> _Direction_
Reproduce the records starting at the line containing "Click house number" and ending at the last line of the records, with "GUI agent" changed to "interface agent" and everything else left unchanged.

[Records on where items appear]

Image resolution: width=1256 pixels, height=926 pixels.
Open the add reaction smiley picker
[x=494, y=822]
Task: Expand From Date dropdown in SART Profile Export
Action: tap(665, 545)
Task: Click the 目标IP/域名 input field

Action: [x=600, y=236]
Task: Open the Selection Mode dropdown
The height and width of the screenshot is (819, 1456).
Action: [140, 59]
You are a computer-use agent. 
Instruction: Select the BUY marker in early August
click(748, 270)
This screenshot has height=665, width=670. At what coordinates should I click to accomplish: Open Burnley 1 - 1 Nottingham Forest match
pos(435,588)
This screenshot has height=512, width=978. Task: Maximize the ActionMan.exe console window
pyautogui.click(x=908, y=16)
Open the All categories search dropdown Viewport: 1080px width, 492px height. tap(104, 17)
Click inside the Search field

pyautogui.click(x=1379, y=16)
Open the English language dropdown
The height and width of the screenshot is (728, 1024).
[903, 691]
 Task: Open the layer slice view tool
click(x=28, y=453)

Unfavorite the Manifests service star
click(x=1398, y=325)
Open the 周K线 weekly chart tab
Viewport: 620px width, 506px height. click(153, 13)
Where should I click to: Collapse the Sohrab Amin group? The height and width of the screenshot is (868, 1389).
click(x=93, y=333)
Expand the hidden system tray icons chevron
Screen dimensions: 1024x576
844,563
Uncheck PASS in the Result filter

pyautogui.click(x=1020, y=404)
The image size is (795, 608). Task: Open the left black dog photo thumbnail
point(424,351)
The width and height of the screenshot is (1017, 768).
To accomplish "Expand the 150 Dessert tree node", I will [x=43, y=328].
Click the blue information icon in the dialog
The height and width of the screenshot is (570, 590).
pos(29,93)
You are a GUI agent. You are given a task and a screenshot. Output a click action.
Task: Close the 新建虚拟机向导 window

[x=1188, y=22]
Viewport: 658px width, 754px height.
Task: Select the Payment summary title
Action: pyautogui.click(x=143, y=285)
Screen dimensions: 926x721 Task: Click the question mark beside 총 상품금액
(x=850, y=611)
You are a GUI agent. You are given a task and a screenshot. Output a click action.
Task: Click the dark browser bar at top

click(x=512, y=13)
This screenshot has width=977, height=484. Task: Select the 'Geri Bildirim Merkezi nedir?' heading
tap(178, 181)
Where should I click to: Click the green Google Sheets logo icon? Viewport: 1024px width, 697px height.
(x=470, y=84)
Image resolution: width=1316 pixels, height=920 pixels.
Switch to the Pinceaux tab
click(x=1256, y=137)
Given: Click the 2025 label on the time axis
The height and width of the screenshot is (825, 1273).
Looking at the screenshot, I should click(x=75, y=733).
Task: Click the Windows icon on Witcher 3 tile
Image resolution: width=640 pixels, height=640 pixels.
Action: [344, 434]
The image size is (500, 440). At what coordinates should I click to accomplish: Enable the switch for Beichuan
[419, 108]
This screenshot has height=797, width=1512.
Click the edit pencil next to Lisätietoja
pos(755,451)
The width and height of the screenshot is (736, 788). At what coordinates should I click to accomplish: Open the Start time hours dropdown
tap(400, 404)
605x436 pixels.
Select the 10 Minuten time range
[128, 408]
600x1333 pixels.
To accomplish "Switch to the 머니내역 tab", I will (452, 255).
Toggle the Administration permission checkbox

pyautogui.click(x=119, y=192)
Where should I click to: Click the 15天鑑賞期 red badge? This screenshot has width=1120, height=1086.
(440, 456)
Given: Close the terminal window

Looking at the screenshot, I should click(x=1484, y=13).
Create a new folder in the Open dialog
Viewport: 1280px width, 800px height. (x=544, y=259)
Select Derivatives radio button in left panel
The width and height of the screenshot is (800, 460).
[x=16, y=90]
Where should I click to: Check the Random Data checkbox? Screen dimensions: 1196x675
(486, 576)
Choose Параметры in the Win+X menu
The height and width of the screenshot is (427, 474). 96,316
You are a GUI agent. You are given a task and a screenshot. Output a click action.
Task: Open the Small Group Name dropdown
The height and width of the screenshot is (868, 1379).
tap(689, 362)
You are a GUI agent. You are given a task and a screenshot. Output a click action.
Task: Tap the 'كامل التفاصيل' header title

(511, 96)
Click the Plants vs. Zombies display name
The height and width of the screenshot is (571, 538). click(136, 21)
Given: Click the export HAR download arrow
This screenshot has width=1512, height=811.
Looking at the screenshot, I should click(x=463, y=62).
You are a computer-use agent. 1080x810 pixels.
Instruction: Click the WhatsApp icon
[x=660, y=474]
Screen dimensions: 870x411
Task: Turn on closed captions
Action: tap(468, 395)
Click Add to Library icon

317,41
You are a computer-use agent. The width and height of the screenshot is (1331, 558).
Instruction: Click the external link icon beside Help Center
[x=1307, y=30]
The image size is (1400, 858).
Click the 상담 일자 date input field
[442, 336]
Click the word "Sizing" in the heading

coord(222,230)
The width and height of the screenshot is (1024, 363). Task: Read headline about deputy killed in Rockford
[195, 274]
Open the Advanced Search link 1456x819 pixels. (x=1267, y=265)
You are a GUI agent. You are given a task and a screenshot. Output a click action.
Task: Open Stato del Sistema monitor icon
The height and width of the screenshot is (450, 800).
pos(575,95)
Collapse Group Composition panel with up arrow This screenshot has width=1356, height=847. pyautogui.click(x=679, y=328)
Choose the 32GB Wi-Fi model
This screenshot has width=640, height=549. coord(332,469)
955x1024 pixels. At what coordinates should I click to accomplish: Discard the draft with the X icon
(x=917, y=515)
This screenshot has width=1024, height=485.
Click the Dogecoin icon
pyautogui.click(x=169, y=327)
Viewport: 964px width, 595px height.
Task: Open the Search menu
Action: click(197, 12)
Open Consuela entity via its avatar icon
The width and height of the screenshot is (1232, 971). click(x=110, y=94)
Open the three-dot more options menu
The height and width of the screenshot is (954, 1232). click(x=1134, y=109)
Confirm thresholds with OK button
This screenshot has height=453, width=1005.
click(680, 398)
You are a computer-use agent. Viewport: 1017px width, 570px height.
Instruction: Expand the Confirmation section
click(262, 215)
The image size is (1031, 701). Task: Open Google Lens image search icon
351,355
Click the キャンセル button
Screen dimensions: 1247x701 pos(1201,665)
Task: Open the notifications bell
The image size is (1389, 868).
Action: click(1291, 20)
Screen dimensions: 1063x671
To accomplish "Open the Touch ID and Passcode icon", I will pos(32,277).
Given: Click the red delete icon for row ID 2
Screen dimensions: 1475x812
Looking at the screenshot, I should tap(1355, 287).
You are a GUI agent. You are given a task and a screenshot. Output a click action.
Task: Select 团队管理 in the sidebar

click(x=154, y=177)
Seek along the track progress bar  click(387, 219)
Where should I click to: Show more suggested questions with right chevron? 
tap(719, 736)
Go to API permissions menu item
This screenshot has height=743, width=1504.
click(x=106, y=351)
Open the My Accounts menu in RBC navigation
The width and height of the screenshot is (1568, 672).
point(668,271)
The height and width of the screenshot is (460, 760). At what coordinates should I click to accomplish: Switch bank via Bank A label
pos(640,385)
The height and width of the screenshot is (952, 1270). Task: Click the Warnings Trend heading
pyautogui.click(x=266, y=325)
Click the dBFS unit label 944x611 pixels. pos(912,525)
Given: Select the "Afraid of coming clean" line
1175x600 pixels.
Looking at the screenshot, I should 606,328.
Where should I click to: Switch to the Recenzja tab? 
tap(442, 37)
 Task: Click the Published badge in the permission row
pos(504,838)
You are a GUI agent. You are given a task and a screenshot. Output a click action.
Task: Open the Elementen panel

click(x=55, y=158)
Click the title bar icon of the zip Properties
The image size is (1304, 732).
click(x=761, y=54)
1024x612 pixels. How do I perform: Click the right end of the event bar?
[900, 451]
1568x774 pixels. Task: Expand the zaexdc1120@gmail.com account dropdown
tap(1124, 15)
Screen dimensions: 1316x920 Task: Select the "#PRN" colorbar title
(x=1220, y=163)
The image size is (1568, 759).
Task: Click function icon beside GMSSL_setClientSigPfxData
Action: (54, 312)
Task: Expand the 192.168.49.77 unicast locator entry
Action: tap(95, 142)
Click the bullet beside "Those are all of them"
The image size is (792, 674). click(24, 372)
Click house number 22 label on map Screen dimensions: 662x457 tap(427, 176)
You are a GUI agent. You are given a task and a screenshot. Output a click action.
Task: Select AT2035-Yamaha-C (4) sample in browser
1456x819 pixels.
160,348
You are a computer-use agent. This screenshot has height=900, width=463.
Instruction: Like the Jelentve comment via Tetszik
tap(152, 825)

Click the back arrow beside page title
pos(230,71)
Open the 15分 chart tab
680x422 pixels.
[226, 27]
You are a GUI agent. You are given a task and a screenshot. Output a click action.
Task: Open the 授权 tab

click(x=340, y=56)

> _Answer to this task_
Click house number 22 label on map Screen dimensions: 662x457 tap(427, 176)
You are a interface agent. You are given a task and a screenshot. Output a click action.
Task: Select AT2035-Yamaha-C (4) sample in browser
1456x819 pixels.
160,348
You are a computer-use agent. This screenshot has height=900, width=463.
Instruction: Like the Jelentve comment via Tetszik
tap(152, 825)

Click the back arrow beside page title
pos(230,71)
Open the 15分 chart tab
680x422 pixels.
[226, 27]
You are a interface agent. You are given a task and a screenshot. Output a click action.
Task: Open the 授权 tab

click(x=340, y=56)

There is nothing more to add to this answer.